═══ Material for this exercise ═══

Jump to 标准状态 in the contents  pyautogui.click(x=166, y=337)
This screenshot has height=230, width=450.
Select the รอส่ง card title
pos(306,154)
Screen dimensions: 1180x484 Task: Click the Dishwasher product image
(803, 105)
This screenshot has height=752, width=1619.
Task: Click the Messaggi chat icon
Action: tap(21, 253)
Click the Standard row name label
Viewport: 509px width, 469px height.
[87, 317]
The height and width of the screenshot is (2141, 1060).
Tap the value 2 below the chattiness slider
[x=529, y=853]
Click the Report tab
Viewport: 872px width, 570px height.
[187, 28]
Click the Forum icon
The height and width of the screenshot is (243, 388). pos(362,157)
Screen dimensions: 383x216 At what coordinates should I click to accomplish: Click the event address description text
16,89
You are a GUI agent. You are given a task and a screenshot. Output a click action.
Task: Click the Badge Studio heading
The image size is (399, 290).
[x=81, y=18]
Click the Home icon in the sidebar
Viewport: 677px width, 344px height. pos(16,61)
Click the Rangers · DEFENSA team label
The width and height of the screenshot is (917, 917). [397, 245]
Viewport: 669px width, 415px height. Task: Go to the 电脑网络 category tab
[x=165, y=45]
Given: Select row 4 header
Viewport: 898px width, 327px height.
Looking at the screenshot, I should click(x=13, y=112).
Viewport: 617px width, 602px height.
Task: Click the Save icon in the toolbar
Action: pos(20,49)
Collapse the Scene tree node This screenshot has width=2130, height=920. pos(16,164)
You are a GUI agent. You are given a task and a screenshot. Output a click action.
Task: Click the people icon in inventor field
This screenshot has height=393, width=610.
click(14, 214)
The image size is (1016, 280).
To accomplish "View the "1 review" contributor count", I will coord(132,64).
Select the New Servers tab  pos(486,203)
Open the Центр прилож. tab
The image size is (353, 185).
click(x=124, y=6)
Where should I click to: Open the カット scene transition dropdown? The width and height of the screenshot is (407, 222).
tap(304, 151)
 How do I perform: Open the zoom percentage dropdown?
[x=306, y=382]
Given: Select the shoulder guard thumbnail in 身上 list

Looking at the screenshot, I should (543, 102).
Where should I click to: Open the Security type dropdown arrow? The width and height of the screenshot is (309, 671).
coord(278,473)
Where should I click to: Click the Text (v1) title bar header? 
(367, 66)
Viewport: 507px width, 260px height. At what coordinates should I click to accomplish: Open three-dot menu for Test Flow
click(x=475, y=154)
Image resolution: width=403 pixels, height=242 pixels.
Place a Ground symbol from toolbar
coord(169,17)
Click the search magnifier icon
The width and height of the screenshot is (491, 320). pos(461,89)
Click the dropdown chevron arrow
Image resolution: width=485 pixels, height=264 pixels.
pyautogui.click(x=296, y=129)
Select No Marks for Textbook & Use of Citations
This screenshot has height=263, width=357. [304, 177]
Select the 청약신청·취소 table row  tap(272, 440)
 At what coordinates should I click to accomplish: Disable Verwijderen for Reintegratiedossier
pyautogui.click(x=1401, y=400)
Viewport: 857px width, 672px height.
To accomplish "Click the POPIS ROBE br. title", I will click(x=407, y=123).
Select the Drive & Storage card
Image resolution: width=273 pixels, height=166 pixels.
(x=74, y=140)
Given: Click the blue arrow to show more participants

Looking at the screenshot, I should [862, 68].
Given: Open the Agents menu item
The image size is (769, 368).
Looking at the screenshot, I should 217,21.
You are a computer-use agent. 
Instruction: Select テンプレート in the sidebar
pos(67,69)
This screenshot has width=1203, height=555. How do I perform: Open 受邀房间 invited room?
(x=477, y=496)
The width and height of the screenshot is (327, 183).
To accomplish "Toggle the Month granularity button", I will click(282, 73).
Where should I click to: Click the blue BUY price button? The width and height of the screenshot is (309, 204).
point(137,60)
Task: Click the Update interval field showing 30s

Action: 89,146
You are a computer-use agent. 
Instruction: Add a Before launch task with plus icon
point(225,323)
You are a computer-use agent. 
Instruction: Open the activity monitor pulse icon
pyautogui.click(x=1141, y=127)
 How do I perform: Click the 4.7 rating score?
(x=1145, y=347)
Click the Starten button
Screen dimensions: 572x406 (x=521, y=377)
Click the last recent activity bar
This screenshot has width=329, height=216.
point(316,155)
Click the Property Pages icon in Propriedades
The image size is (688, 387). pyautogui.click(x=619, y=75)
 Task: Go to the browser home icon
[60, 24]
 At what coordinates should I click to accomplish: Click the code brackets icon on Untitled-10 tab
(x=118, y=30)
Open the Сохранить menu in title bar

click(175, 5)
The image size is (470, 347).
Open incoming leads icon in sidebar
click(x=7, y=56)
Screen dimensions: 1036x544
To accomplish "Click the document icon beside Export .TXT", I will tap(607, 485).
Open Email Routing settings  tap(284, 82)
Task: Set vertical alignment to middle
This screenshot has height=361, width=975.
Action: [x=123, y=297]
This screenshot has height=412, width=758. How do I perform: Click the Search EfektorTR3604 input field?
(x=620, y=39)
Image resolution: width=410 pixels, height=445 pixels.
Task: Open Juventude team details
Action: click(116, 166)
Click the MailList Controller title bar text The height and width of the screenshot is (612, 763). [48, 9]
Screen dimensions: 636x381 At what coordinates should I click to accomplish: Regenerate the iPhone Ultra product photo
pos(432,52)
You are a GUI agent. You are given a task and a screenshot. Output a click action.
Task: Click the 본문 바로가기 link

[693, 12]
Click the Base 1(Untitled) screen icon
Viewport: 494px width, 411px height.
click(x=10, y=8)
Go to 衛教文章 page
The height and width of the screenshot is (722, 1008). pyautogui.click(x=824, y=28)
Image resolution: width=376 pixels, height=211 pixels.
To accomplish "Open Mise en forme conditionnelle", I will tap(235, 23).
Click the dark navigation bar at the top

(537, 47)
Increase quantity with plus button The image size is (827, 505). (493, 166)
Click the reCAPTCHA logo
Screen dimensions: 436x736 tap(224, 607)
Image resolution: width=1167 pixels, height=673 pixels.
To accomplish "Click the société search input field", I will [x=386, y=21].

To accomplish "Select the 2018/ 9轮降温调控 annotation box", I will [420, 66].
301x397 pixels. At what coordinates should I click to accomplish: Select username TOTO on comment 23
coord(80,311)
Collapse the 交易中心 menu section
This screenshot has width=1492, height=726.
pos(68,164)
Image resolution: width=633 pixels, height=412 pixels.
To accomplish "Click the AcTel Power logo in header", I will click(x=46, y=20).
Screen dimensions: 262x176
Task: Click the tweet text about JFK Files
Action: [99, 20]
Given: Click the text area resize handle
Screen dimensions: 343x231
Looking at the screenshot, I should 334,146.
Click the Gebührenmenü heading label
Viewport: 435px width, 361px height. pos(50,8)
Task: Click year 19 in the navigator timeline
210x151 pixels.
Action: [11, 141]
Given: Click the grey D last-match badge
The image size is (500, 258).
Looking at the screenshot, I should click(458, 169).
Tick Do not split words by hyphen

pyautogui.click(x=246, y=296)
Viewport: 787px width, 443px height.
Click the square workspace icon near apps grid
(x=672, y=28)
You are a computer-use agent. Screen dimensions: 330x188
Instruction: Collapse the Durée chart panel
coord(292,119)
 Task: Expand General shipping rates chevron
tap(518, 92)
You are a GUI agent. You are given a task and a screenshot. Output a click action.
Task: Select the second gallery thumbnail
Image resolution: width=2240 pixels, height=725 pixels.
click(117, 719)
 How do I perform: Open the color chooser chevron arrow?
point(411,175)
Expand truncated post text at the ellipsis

═══

Starting at the line that has "Task: Click the 본문 바로가기 link" and ending at the line that has "Image resolution: width=633", please write out the lines above exactly, leaving out all others.

Answer for the task —
Task: Click the 본문 바로가기 link

[693, 12]
Click the Base 1(Untitled) screen icon
Viewport: 494px width, 411px height.
click(x=10, y=8)
Go to 衛教文章 page
The height and width of the screenshot is (722, 1008). pyautogui.click(x=824, y=28)
Image resolution: width=376 pixels, height=211 pixels.
To accomplish "Open Mise en forme conditionnelle", I will tap(235, 23).
Click the dark navigation bar at the top

(537, 47)
Increase quantity with plus button The image size is (827, 505). (493, 166)
Click the reCAPTCHA logo
Screen dimensions: 436x736 tap(224, 607)
Image resolution: width=1167 pixels, height=673 pixels.
To accomplish "Click the société search input field", I will [x=386, y=21].

To accomplish "Select the 2018/ 9轮降温调控 annotation box", I will [420, 66].
301x397 pixels. At what coordinates should I click to accomplish: Select username TOTO on comment 23
coord(80,311)
Collapse the 交易中心 menu section
This screenshot has width=1492, height=726.
pos(68,164)
Image resolution: width=633 pixels, height=412 pixels.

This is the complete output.